A commercial for the HTC U11 has been banned because it’s not feasible for the phone to safely replicate the activity being portrayed.
The advert, originally published in mid-2017, shows British Olympic diving medalist Tom Daley using the HTC U11 to take selfies of himself mid-dive, using the phone’s squeezable edges. The advert shows Daley taking selfies of multiple dives, and implies that the athlete consistently dunks the phone in the diving pool. While the HTC U11 is water-resistant, that resistance is for fresh water, and HTC admit that the varied temperatures and chemical compositions of chlorinated pool water made it impossible to guarantee the U11 would not be harmed in real-life use.
Furthermore, the phone is only IP67 rated and water-resistant of depths up to 1 meter, making this stunt even harder to pull off for a layman. HTC attempt to address this at the end of the advert, pointing out that Daley is a professional and his stunts shouldn’t be replicated, and that he held the phone above his head to avoid immersion of the phone below a meter. The British Advertising Standards Authority (ASA) did not consider this to be clear enough, and upheld the complaint, ordering the advert be removed from the company’s social media accounts.
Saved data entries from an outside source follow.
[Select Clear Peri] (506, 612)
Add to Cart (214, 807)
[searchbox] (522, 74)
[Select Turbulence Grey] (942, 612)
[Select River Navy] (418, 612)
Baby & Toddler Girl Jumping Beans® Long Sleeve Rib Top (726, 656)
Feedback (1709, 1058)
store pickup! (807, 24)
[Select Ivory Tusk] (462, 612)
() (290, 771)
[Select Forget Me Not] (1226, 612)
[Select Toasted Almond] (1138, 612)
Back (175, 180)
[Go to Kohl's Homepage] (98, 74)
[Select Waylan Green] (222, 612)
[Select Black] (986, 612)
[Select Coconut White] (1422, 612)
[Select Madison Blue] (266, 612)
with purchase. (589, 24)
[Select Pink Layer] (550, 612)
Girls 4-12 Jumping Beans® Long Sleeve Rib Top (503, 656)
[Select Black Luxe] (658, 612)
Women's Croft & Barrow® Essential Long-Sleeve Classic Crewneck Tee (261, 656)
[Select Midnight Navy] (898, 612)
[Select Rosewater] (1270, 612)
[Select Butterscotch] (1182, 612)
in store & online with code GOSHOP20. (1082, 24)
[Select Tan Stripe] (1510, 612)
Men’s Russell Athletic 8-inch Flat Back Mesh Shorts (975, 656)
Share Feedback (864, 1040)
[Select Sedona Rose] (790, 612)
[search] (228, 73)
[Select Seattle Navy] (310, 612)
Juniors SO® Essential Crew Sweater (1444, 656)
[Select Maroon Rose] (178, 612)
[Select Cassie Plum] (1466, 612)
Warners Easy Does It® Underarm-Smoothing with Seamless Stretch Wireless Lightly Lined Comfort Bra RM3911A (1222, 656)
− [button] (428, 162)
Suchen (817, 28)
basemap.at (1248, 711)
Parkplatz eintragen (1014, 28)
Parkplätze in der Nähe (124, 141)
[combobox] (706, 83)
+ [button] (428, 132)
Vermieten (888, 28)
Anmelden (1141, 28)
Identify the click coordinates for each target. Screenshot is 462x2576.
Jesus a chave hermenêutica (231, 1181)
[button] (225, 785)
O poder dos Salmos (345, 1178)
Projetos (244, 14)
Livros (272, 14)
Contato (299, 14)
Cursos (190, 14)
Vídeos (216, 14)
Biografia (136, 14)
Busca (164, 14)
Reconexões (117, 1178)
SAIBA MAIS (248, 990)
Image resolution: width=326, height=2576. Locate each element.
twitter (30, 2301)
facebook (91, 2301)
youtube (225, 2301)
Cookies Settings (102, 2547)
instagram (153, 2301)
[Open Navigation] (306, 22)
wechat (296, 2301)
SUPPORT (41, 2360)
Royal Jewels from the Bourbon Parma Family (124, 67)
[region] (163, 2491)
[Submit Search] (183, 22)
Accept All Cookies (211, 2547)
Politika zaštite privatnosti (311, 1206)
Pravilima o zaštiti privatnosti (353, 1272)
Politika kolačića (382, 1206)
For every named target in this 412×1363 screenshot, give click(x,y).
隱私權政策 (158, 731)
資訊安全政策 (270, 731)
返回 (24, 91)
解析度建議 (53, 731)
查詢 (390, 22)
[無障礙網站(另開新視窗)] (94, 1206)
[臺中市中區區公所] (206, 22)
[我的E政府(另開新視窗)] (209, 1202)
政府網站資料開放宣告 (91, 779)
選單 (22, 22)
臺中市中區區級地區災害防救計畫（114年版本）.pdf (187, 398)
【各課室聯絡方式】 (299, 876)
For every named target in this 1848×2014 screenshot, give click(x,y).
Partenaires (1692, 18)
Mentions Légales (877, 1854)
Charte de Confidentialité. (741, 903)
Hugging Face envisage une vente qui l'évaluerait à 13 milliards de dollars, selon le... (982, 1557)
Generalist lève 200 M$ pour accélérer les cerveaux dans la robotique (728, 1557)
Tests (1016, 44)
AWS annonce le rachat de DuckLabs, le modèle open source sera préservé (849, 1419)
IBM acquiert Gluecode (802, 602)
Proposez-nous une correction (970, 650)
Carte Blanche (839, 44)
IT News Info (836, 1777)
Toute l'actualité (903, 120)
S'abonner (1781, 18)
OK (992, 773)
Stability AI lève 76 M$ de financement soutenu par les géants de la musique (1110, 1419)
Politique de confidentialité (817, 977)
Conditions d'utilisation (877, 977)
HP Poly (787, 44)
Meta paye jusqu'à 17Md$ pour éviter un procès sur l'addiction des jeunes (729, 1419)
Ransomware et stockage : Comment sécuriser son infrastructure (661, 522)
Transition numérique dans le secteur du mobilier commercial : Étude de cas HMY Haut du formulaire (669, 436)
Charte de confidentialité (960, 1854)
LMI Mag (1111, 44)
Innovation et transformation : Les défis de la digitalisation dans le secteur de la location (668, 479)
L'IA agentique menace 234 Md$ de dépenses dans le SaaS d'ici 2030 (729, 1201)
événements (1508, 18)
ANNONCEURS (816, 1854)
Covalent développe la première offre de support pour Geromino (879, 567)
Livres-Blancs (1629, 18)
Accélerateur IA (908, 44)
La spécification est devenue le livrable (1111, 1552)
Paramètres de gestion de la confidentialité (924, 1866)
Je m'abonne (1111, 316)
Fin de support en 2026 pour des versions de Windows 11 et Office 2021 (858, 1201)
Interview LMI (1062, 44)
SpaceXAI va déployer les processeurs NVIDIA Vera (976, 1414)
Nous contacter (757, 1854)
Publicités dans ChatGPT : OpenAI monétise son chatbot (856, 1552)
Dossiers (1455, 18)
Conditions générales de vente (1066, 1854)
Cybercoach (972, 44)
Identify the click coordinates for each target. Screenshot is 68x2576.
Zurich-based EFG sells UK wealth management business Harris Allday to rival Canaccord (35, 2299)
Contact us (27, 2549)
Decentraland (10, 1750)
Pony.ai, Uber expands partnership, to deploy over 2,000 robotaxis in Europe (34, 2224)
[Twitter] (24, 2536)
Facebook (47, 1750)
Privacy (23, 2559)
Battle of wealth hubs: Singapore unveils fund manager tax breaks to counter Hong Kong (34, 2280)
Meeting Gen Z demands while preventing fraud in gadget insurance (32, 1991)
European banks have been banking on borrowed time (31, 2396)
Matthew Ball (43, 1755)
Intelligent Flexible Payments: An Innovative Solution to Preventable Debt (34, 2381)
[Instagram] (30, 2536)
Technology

In a direct statement, the ASA said: “While we acknowledged that a professional Olympic athlete such as Tom Daley would be able to dive from a 10-metre high diving board and keep within the one-metre distance required, we considered it unlikely that a consumer attempting something similar would be able to avoid being submerged to a depth which did not exceed, even briefly, that measurement. […] Because consumers were likely to understand that the product could deliberately be submerged in a swimming pool and that no precautions were required to be taken after it had been immersed to preserve the product’s performance, and because that was not the case, we concluded that the ad exaggerated the capability of the product and was misleading.”
While the advert has currently been removed from the original YouTube account, it’s still possible to view the video on other YouTube channels not directly affiliated with HTC.